Beth finished selecting the songs from Starshine’s library and strapped herself in. Even with the inertial compensators, she didn’t think a crash was going to be a gentle experience.

“Won’t your ship be damaged?” Lagressa asked.

“Don’t worry about us,” Starshine said. “The Reilians are going to get the worst of it. Firing landing missiles now!”

‘Landing missiles’ didn’t sound like standard ship attachments to Beth, but she knew Starshine tended to outfit her vessels with all sorts of unusual (and ‘extra-legal’) devices.
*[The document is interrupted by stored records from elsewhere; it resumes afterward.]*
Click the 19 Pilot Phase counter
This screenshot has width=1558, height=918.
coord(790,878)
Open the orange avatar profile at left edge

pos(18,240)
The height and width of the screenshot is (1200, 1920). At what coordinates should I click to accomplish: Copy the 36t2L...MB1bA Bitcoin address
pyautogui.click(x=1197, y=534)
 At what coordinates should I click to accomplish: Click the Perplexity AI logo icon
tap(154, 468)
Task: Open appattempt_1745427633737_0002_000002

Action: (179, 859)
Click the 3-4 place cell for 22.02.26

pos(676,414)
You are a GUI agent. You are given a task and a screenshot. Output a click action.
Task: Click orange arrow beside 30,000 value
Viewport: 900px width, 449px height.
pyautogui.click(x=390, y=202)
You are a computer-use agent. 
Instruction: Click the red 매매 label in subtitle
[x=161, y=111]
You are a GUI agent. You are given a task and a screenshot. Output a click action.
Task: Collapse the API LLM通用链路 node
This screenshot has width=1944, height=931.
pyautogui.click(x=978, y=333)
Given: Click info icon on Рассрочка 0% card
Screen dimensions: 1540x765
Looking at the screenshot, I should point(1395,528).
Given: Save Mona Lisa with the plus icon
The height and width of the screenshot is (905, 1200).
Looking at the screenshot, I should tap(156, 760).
The landing missiles turned out to belong firmly in the latter category since their only purpose appeared to be to blasting an enormous hole in the hull of enemy ship to allow for quick entry. Apart from pirates, Beth couldn’t think of anyone who would have a use for a weapon of that sort. Everyone else would have been happier to follow up a hole in the hull of an enemy ship by making a larger one, and then another, until the enemy vessel was tiny pieces of unthreatening space junk.

“Slap the space field emitters on,” Starshine said, gesturing to a wall rack near the airlock. “I can hold position here for about ten minutes, more or less, so get to work and get back here or there won’t be much of a ship left to fly home in.”

“Are you ready for this?” Beth asked.

“Less so than you are perhaps, but I’ll manage,” Lagressa said.

“Sorry to drag you along on something so dangerous,” Beth said.

“I’m seeing worlds I could never have imagined. For an explorer, that’s a treasure more valuable than gold.” Lagressa said. “I believe I am the one who owes you a debt.”

Beth nodded in thanks, and placed the space field emitted on her wrist before passing through the force fields on the air lock and flying out into the cold, dark void of space.